There are numerous theories regarding the name of the kata. Shimabuku taught the vertical punch with the thumb on top in this kata instead of using a twist punch. Seisan is thought to be one of the oldest kata, being quite spread among other Nahate schools. The most likely explanation is the number of non-repeating techniques contained within the kata. RH leg block, straight punch; break Look over left; collect to LF forward neko ashe dache Step into T-stance; LH bridge of the nose Rotate fist and back into neko ashe dache while pulling L arm in Stomp into T-stance, step forward into kake dache, LF straight kick and landing forward into seisan dache LH leg block, straight punch; break Look to right; collect to RF forward neko ashe dache Drop into T-stance; RH bridge of the nose Sidestep into RF forward seisan dache RH leg block, straight punch; break Collect backwards to RF forward neko ashe dache LH open hand side block Sidestep into LF forward seisan dache: Traditionally the regular performance is performed to a regular counting cadence maintaining the same tempo throughout the kata.

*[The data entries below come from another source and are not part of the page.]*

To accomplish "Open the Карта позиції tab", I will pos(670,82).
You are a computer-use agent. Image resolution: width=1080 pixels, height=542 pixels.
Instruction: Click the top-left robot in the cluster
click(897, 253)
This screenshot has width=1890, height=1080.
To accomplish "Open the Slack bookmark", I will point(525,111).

The Shotokan version was probably renamed when Gichin Funakoshi formed his school in Japan. These include the number of steps originally in the kata, the number of different types of ‘power’ or ‘energy’ in the kata, the number of applications, or that the kata represents defence against 13 specific types of attack. Seisan kata can be traced back as far as Soshu Matsumara in kat nineteenth century, who was the instructor of Yasutune Itosu and Chotoku Kyan.
As is a feature of the style, all punches are performed with a vertical fist. Chotoku Kyan taught Tatsuo Shimabuku.

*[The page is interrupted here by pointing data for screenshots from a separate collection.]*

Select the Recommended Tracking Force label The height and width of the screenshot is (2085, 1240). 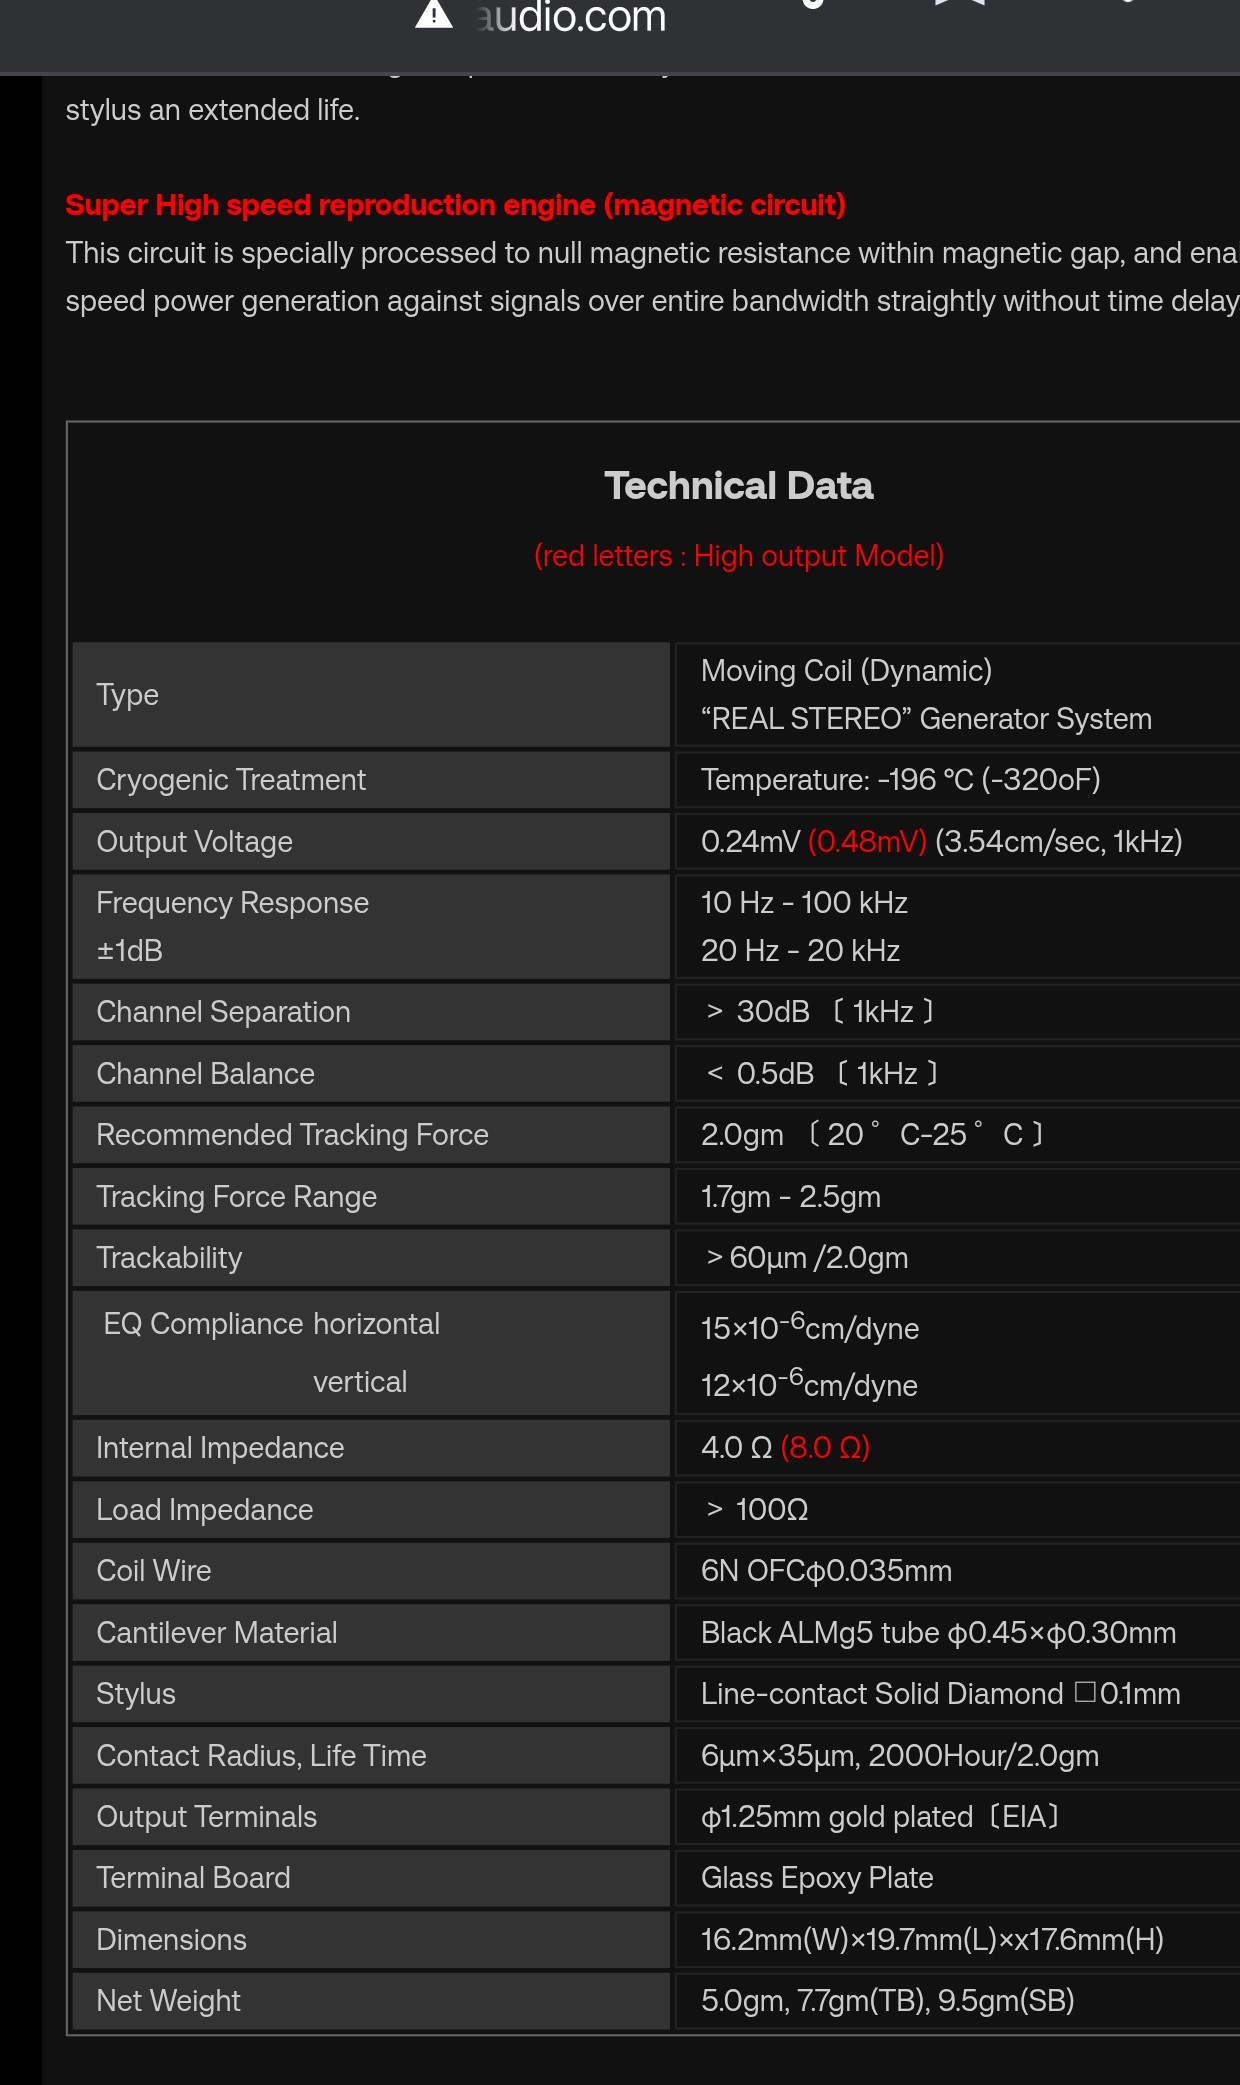point(292,1135)
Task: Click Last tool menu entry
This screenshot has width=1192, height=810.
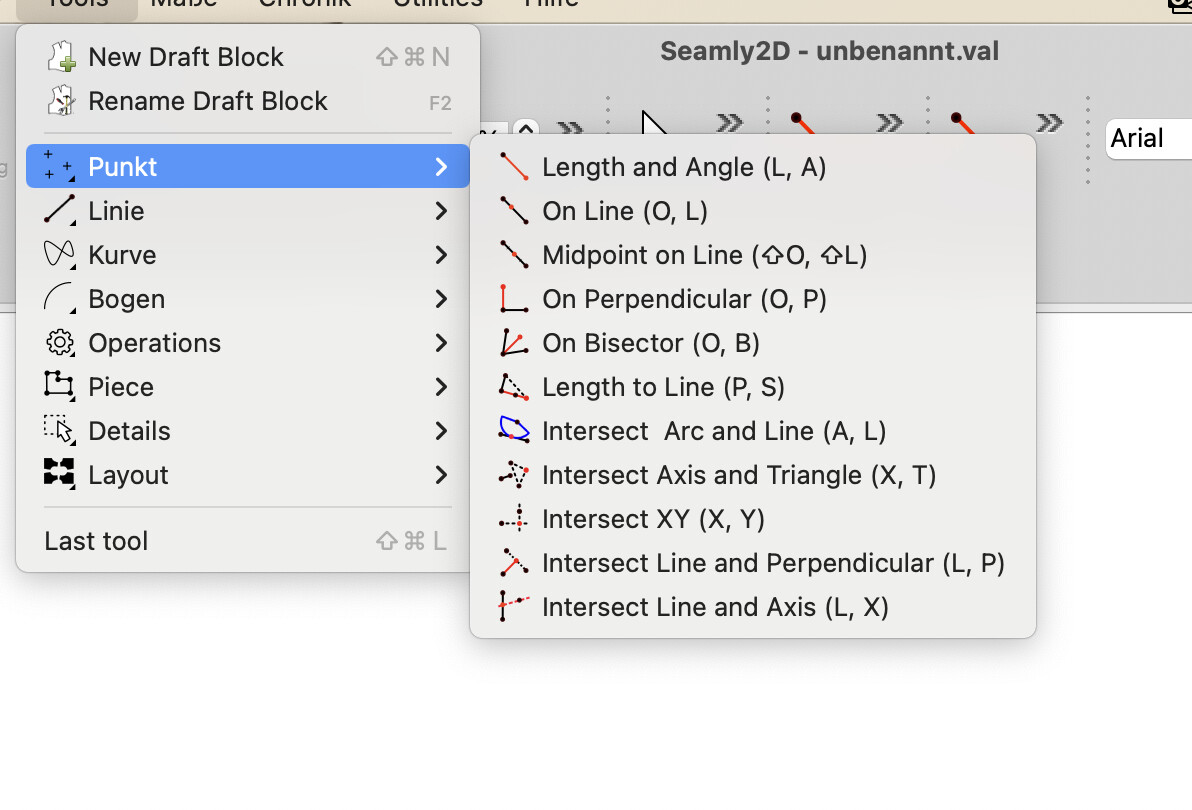Action: [96, 541]
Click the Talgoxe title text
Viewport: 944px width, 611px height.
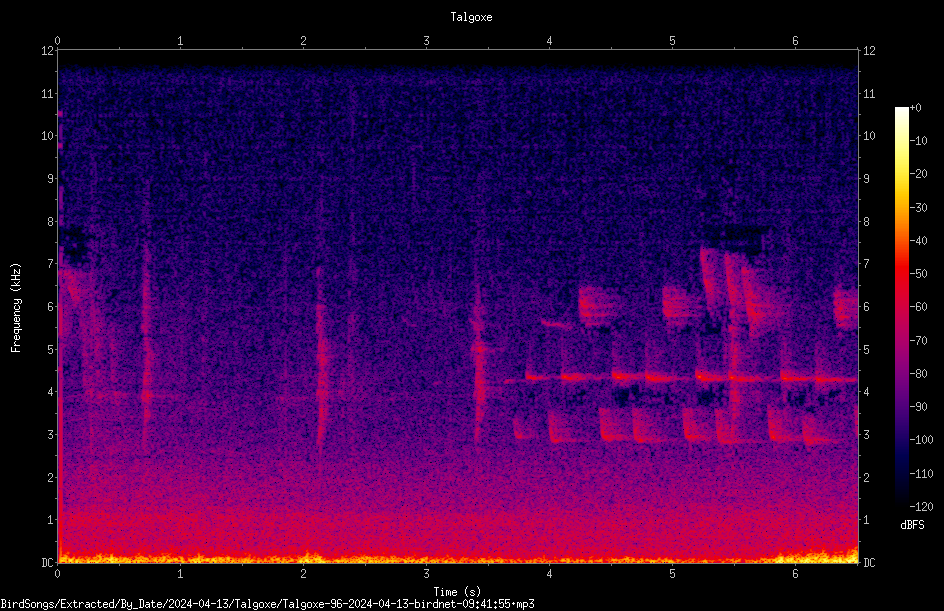471,17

Another more obscure version of this kata known as Aragaki-no-Seisan, bears the closest surface resemblance to the Shotokan kata Hangetsu.
His reasons were 1, it was faster, 2, it could be retracted easily without elbow breaks, and ktaa, it was stronger. This is the first kata of the Isshinryu system, which originated from Shorin-Ryu. Japanese martial arts Okinawan martial arts Chinese martial arts. There are some other Chinese styles having a form called ‘Shisan’ 13 in their curricula, but a link from a specific kung-fu form to Okinawan Seisan has never been established. It emphasizes a straight forward stance, mae geri, and rapid techniques.
Look to left and catch to right hip LF forward shuffle, LH side zeisan, two punches, RF straight kick, punch Look over R shoulder to rear; ‘ turn RH side block, two punches, LF straight kick, punch Look over L shoulder; 90’ turn LH side block, two punches, RF straight kick, punch Rotate right foot and sink into shika dache; break Look to right; seisaj to RF forward neko ashe dache Step into T-stance; RH bridge of the nose Rotate fist to thumb up; back into neko ashe dache and pull R arm in Stomp into T-stance, step forward into kake dache, RF straight katx with kiai and RF landing forward into seisan dache.
This is seisqn unproven and uncorroborated.
Although rooted in the same form, significant differences can be seen in the Goju version compared to the other versions mentioned above. The form predominantly features the stance Shiko-Dachi common in Tomari-te kata accompanying a block which often sets up a powerful pivot and punch into Zenkutsu-dachi. KarateTang Soo Do. Seisan was considered “the eighth wonder of the world” because of his unusual power and ability. Versions of Seisan taught today have roots in Shuri-te, Naha-te and Tomari-te streams of karate that is the karate that was traditionally taught in the Okinawan sisan of ShuriNaha and Tomari respectively.
A more obscure and unlikely theory is that the kata was taken from a Chinese folk dance where the performer is explaining the importance of the tides as they cycle on day intervals as the moon revolves around the earth. This is the second of the three kata of Pangai-noon learned and then taught by Kanbun Uechi. It contains techniques performed under full tension through the range of motion, as well as strong fast techniques. OkinawaRyukyu Kingdom.